It’s a work tractor (albeit “working” on my tiny and insignificant little homestead and not on a real corporate farm). It’s almost cosmic that she’s still running. She’d already put in a lifetime (or two) of hard work before I was born. She’s probably logged more hours pulling hard loads in the baking sun than all my readers (if I have any) combined. It’s an honor to know her.

So it’s a lovingly restored garage queen in the hands of a yuppie wanna be eco-weenie? Nope. It works for a living and it knows that anything on my farm that doesn’t pull it’s own weight gets taken behind the barn and shot. (I’m looking at you cats…make with the mousing or you’re next. This is not a union shop!)

It could use a lot of repairs. Everything that can break is broken. Everything that isn’t necessary is gone.

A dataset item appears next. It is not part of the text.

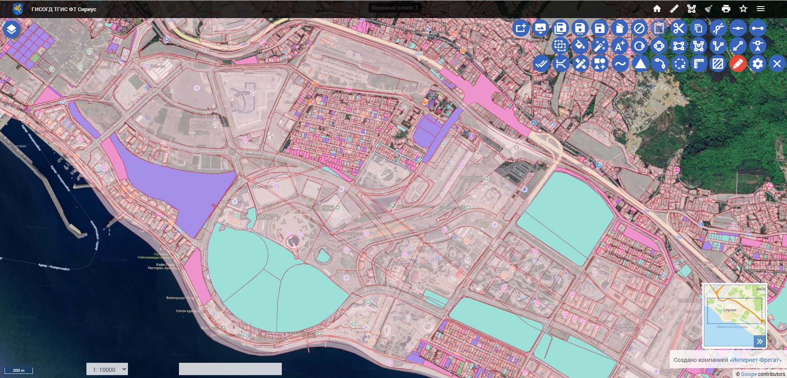Image resolution: width=787 pixels, height=378 pixels.
Task: Toggle the star favorites icon
Action: tap(743, 9)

Everything that can warp, dent, or tear is well and duly warped, dented, and torn. I use a mallet to remove the mangled oil filler cap, never fill the tank more than halfway because it leaks if too full, and charge it between uses because the generator has been gone since the Carter administration. (It’s a total loss system. Theoretically I can hand crank start it but I’m hinky about that.) It lacks an “off” switch and probably never had lights. Etc… But old tractors, unlike new consumer goods, can be nearly infinitely rebuilt so I don’t see it as “trashed” so much as exhibiting “deferred maintenance”.

But still…she starts and runs. I use it at least twice a week rain or shine. Hauling firewood in the winter and mowing grass in the summer. I feel an affinity for this old piece of junk and am joyous each time I use it.

Also, I consider it a solid “investment”. Why? Well since I mostly use it to mow (and I really need it’s monster sized mower deck) lets compare it to a new lawn tractor that can do what the aged beast can do. It’s got a 60” mower deck and roughly 18-20 HP. Sniff around the web for a 60” mower and you’ll get sticker shock from John Deere (price so high I refuse to type it!) or settle for a narrower mid quality machine for about $2,000.

Are new machines better? Sure, they’ve got cupholders for beer, various Ralph Nader safety features, and more ass friendly seats. But they are weak and hard to repair and I very much prefer stuff that’s built like a brick shithouse. A lawn tractor is likely to last about ten years before it’s more or less shot (yeah I know some folks can make them run forever but they usually avoid the modern plastic clad toys). Nobody in their right mind thinks a tractor from a box store is going to last until 2079. On the other hand the old critter in the photo has already done just that and shows no signs of going belly up. I fully expect it to outlast me. Maintenance free? No. Depreciation proof? Yes! So I could sink two grand in a lawn tractor and in ten years have a lawn ornament or limp along with this one for a good long time and (maybe when it’s needs can no longer be ignored) rebuild it. If I spent the same two grand rebuilding my piece of junk I’d be able to mow the lawn during the week and ride it in parades on weekends. Try that with the shit they sell at a box store.

Tractors of the WWII era, it seems, are one place where machinery attained a level of bulletproof strength and rock hard simplicity that almost nothing since (certainly nothing for sale at WalMart) can match. I mow my lawn on a piece of art that can be infinitely rebuilt, wont depreciate much from it’s current level and makes me smile. It’s one of the little things that can really make my Curmudgeonly day. If you already have a consumer grade lawn mower I suggest you set it on fire and replace it with a nice ugly 69 year old hunk of iron!